Record extracts:
================================
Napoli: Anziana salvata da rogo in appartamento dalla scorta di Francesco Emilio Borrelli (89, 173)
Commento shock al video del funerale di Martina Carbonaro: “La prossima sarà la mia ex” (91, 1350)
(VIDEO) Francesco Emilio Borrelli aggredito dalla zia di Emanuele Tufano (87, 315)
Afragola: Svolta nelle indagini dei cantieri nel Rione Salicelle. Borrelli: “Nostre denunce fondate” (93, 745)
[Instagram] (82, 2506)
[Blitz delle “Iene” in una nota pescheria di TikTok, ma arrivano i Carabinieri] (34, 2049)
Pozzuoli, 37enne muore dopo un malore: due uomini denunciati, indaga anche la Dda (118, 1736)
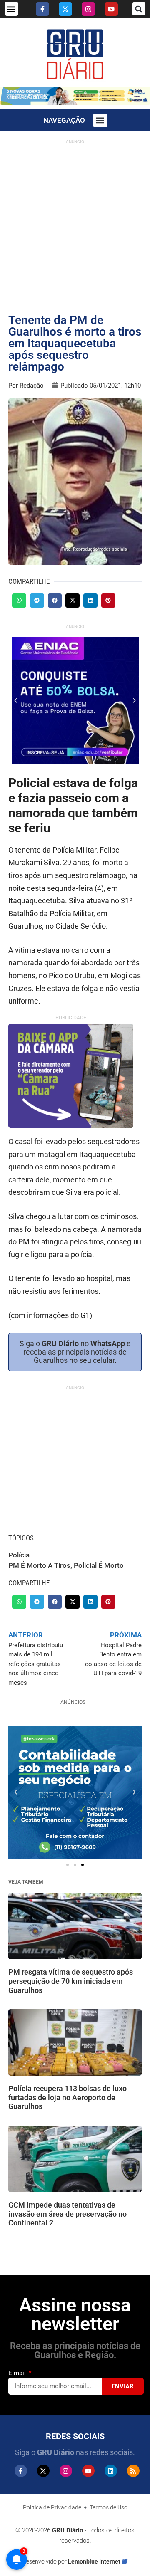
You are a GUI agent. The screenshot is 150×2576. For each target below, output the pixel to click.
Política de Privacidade (52, 2507)
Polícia (19, 1555)
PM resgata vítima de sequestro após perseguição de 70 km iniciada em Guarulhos (70, 1981)
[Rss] (133, 2471)
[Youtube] (111, 9)
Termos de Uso (109, 2507)
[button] (11, 9)
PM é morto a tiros (39, 1565)
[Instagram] (88, 9)
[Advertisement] (75, 223)
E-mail (18, 2373)
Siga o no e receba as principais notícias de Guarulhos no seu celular (75, 1352)
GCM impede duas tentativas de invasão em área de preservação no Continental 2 (67, 2213)
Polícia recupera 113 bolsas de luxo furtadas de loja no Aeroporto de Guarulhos (67, 2097)
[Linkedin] (111, 2471)
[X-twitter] (65, 9)
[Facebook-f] (42, 9)
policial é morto (99, 1565)
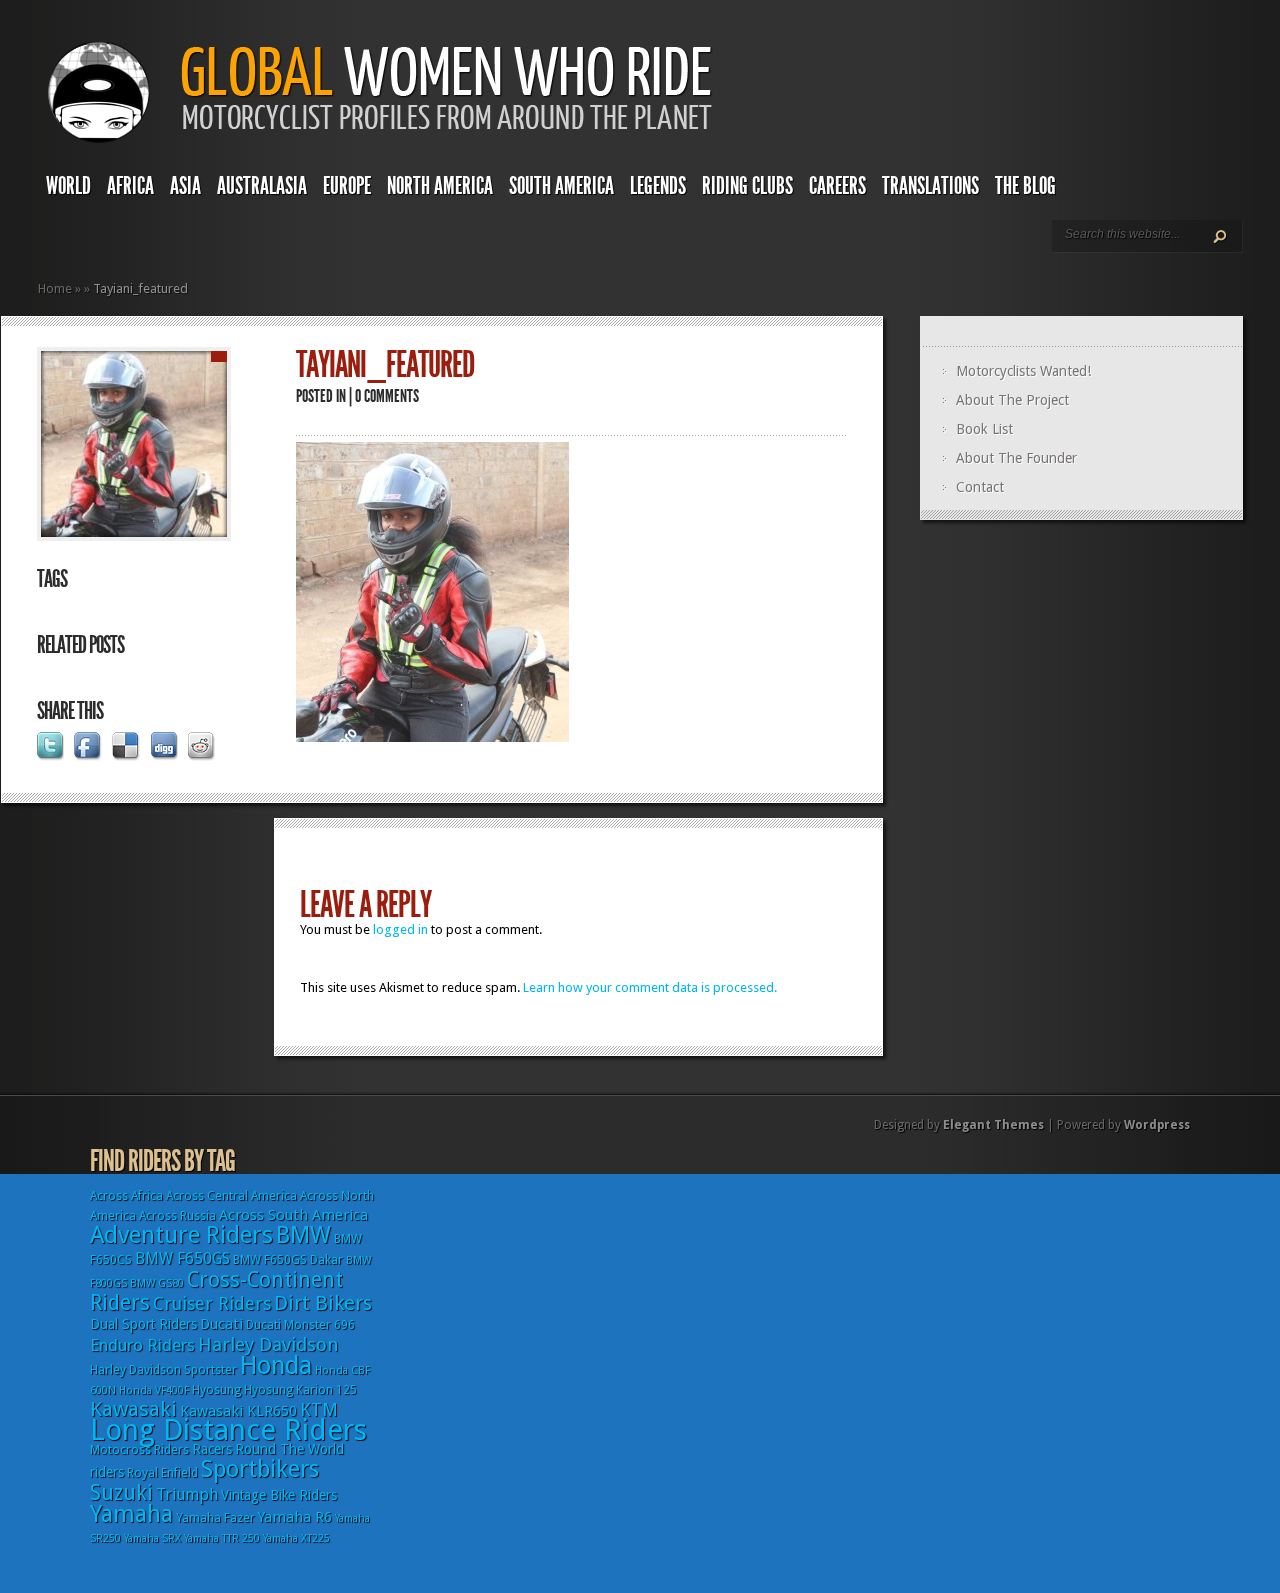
================================
Problem statement: Repeat word for word, leaving out the pictures, each line of the records from the line that holds "[button] (11, 9)" through the final one.

Answer space:
[button] (11, 9)
PM é morto a tiros (39, 1565)
[Instagram] (88, 9)
[Advertisement] (75, 223)
E-mail (18, 2373)
Siga o no e receba as principais notícias de Guarulhos no seu celular (75, 1352)
GCM impede duas tentativas de invasão em área de preservação no Continental 2 (67, 2213)
Polícia recupera 113 bolsas de luxo furtadas de loja no Aeroporto de Guarulhos (67, 2097)
[Linkedin] (111, 2471)
[X-twitter] (65, 9)
[Facebook-f] (42, 9)
policial é morto (99, 1565)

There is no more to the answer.